I agreed to withdraw my proxy access proposal after the board agreed to a provision whereby a shareholder, or a group of up to 20 shareholders, holding at least 3% of the outstanding common stock for at least three years may nominate one director, so long as the number of directors elected via proxy access shall not exceed 20% of the board. I considered it another victory, despite limitations. We will do better in 2016.
I also checked a relatively new site, Proxy Insight. They report the Teacher Retirement System of Texas voted for everything, including the shareholder proposal. The Canada Pension Plan Investment Board voted for every item except the stock plan.
|#||PROPOSAL TEXT||CorpGov||CALVERT||TRILLIUM||CBIS||FLORIDA SBA|
|1a||Elect Director Eric F. Artz||For||Against||For|
|1b||Elect Director Ann Torre Bates||Against||Against||Against|
|1c||Elect Director Denise M. Clark||Against||Against||For|
|1d||Elect Director Michael S. Funk||For||Against||For|
|1e||Elect Director Gail A. Graham||Against||Against||For|
|1f||Elect Director James Heffernan||Against||Against||For|
|1g||Elect Director Peter A. Roy||For||Against||For|
|1h||Elect Director Steven Spinner||For||Against||For|
|2||Ratify KPMG LLP Auditors||For||Against||For|
|3||Advisory Vote on Pay||Against||For||For|
|4||Amend Omnibus Stock Plan||Against||Against||Against|
|5||Limit Accelerated Vesting||For||For||For|
United Natural Foods: Issues for Future Proposals
Looking at SharkRepellent.net for provisions unfriendly to shareowners:
- Annually Elected Directors, thanks to my 2012 proposal and those who voted in favor of it. However, directors elected at or prior to the 2012 annual meeting continue to serve their original terms.
- No action can be taken without a meeting by written consent.
- Special meetings can only be called by shareholders holding not less than 25% of the voting power.
United Natural Foods: Mark Your Calendar
Any proposal that a stockholder wishes to be considered for inclusion in our proxy statement for the 2016 Annual Meeting of Stockholders must be submitted to our corporate secretary, Joseph J. Traficanti, at 313 Iron Horse Way, Providence, Rhode Island 02908, no later than the close of business on July 9, 2016. We strongly encourage stockholders interested in submitting a proposal to contact legal counsel with regard to the detailed requirements of applicable securities laws. Submitting a stockholder proposal does not guarantee that we will include it in our proxy statement.
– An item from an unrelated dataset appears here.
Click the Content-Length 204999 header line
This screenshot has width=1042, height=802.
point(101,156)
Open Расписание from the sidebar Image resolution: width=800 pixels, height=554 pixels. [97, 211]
Be sure to vote each item on the proxy. Any items left blank are voted in favor of management’s recommendations. (See Broken Windows & Proxy Vote Rigging – Both Invite More Serious Crime).I generally vote against pay packages where NEOs were paid above median in the previous year but make exceptions if warranted. According to Bebchuk, Lucian A. and Grinstein, Yaniv (The Growth of Executive Pay), aggregate compensation by public companies to NEOs increased from 5 percent of earnings in 1993-1995 to about 10 percent in 2001-2003.
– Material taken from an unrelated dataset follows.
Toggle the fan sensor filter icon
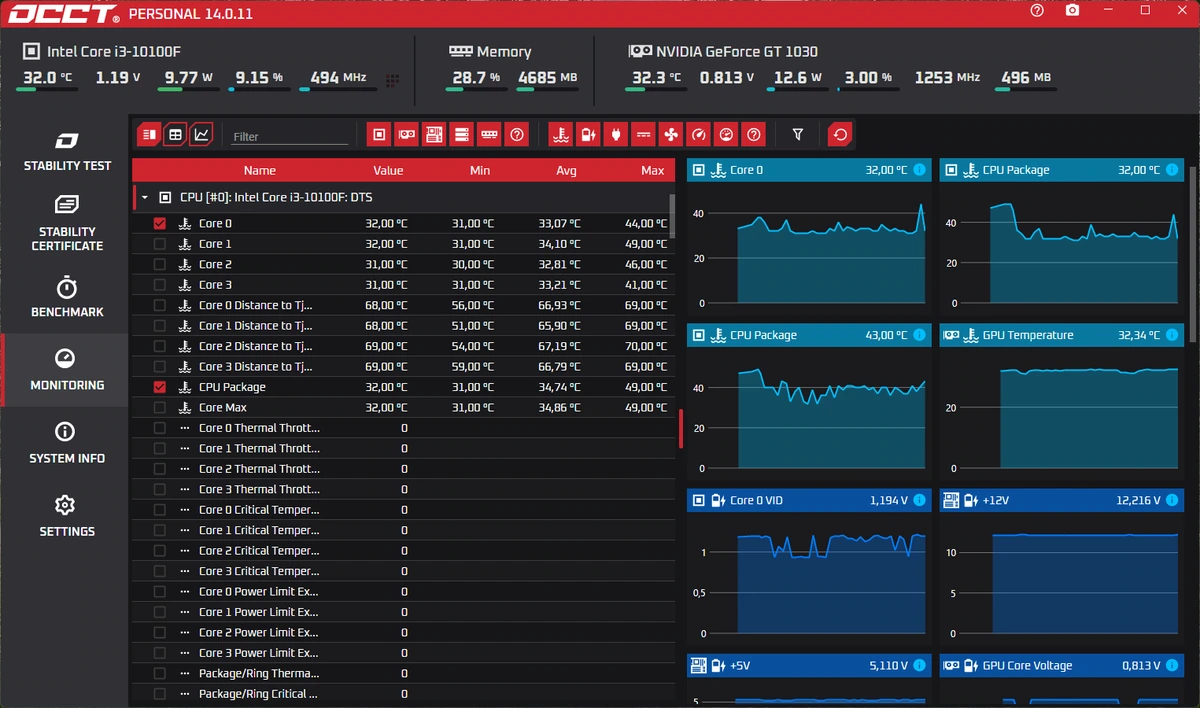Screen dimensions: 1200x708 click(x=671, y=134)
Few firms admit to having average executives. They generally set compensation at above average for their “peer group,” which is often chosen aspirationally. While the “Lake Woebegone effect” may be nice in fictional towns, “where all the children are above average,” it doesn’t work well for society to have all CEOs considered above average, with their collective pay spiraling out of control. We need to slow the pace of money going to the 1% if our economy is not to become third world. The rationale for peer group benchmarking is a mythological market for CEOs.